======== SUPPLIED INFORMATION

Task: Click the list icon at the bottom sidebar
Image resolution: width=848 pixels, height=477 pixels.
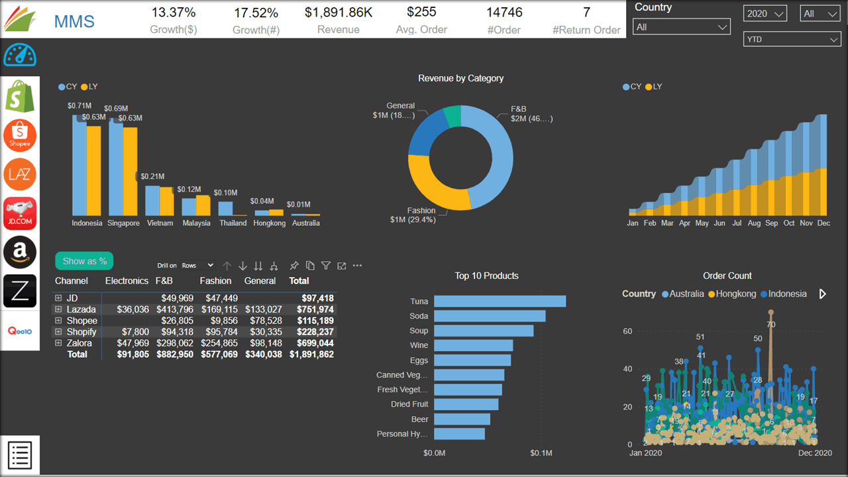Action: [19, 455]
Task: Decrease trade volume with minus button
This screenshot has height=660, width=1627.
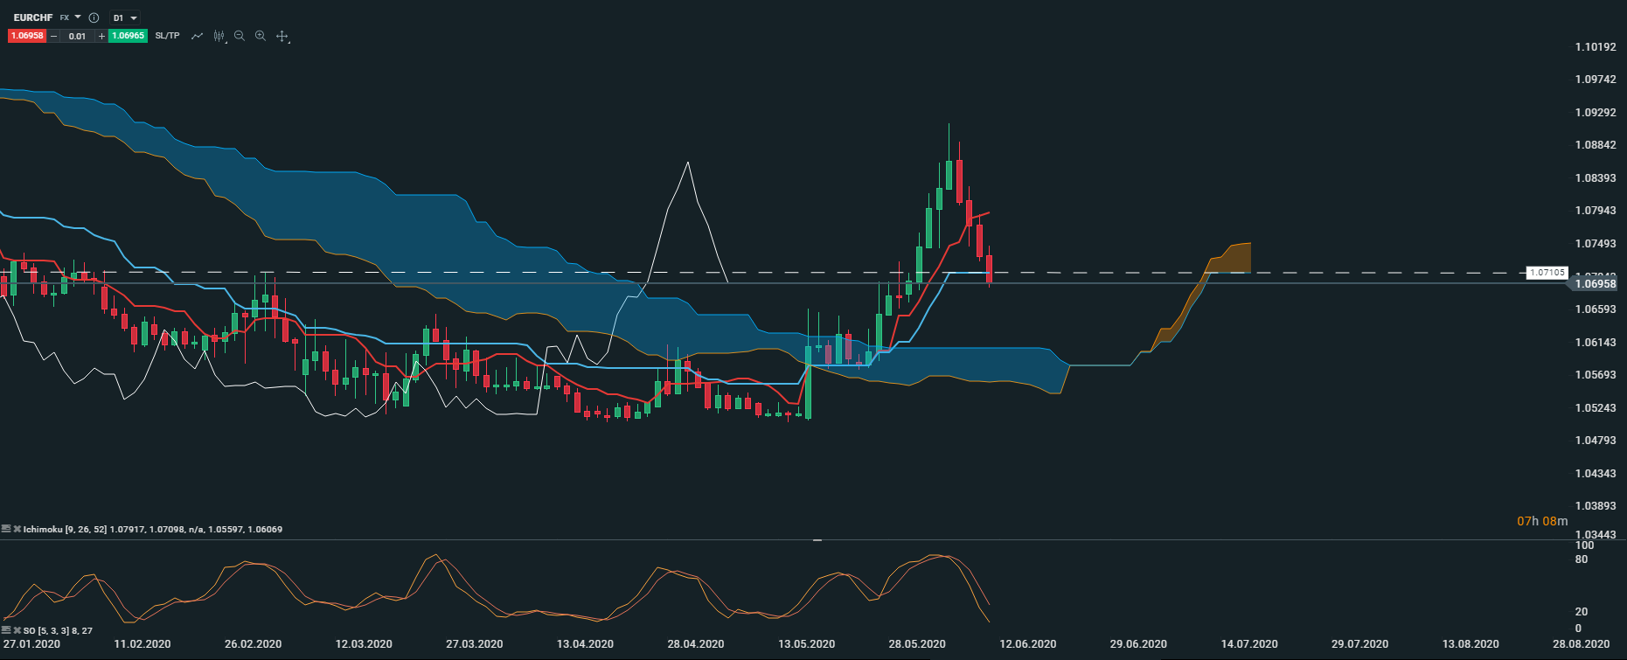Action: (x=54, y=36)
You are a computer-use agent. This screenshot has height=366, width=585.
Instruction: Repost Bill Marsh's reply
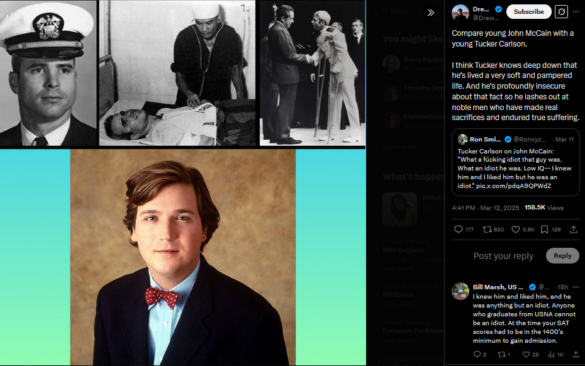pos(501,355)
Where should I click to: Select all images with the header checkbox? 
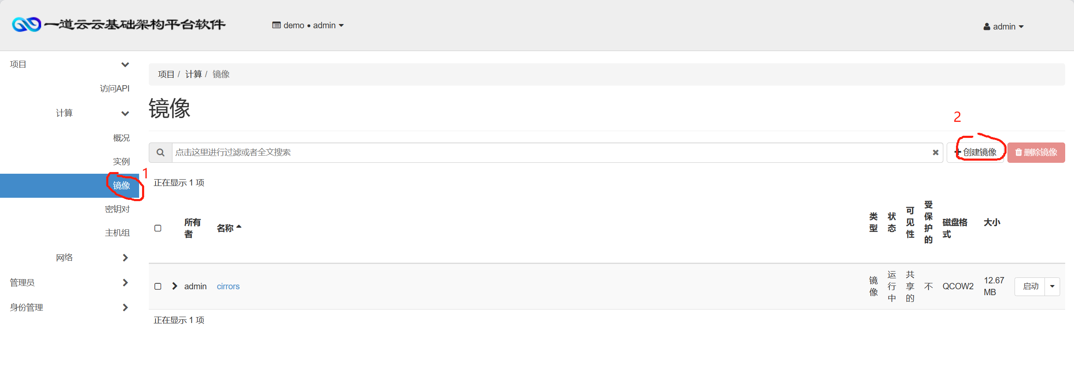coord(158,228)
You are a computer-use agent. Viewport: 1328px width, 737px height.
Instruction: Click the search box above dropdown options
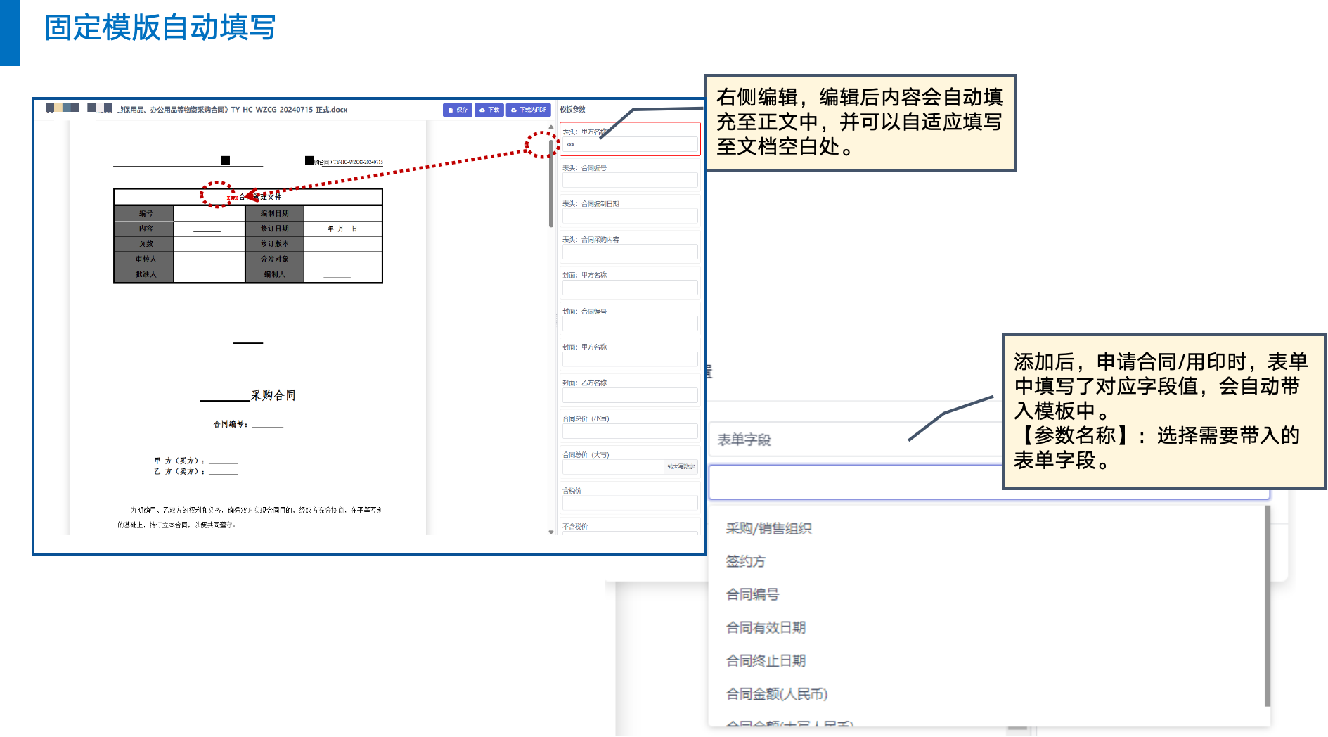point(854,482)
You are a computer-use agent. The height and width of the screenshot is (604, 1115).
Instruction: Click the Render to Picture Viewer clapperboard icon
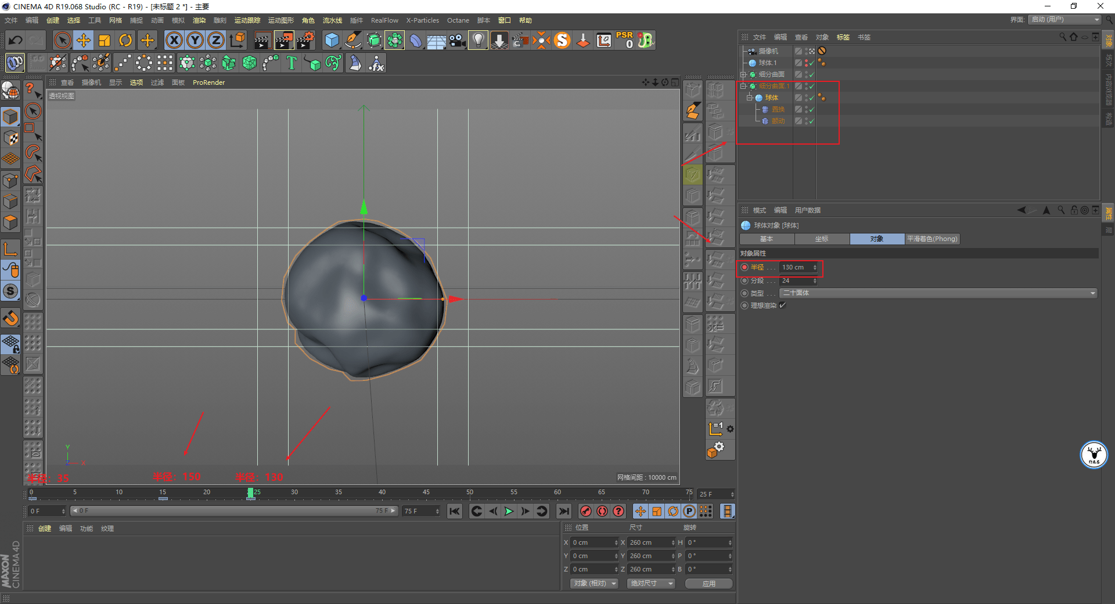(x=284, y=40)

================
======== SUPPLIED INFORMATION

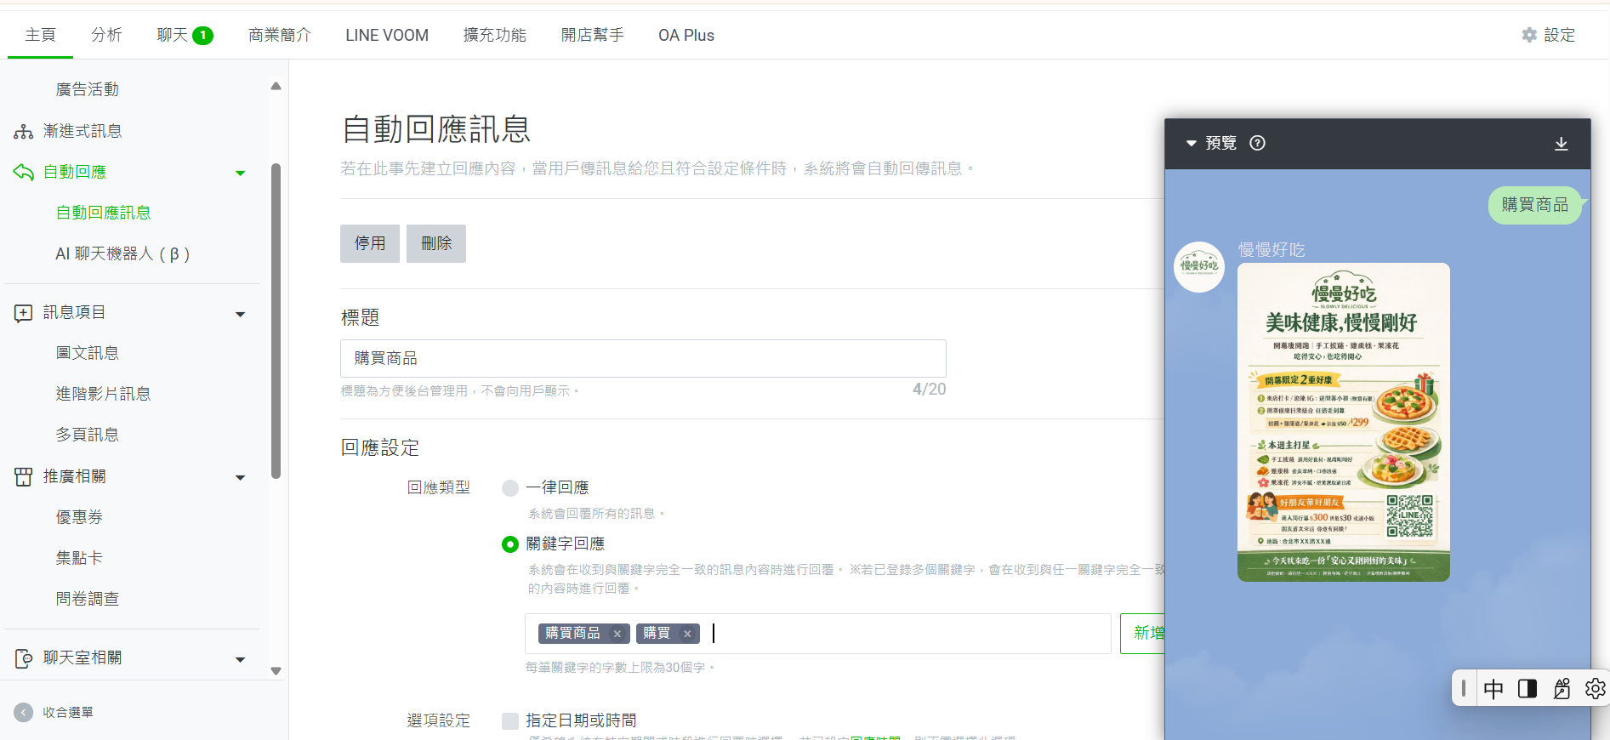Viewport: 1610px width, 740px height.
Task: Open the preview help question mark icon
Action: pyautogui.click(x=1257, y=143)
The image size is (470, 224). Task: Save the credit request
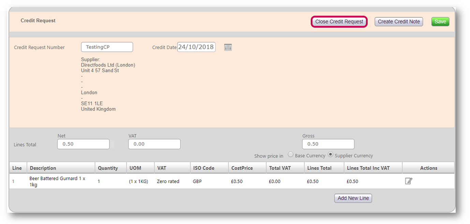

================

» EXERCISE REQUIREMENTS: Give, as a single number, the count of lines in the material above that contain the string "agent".

» OUTPUT FOR THIS EXERCISE: 3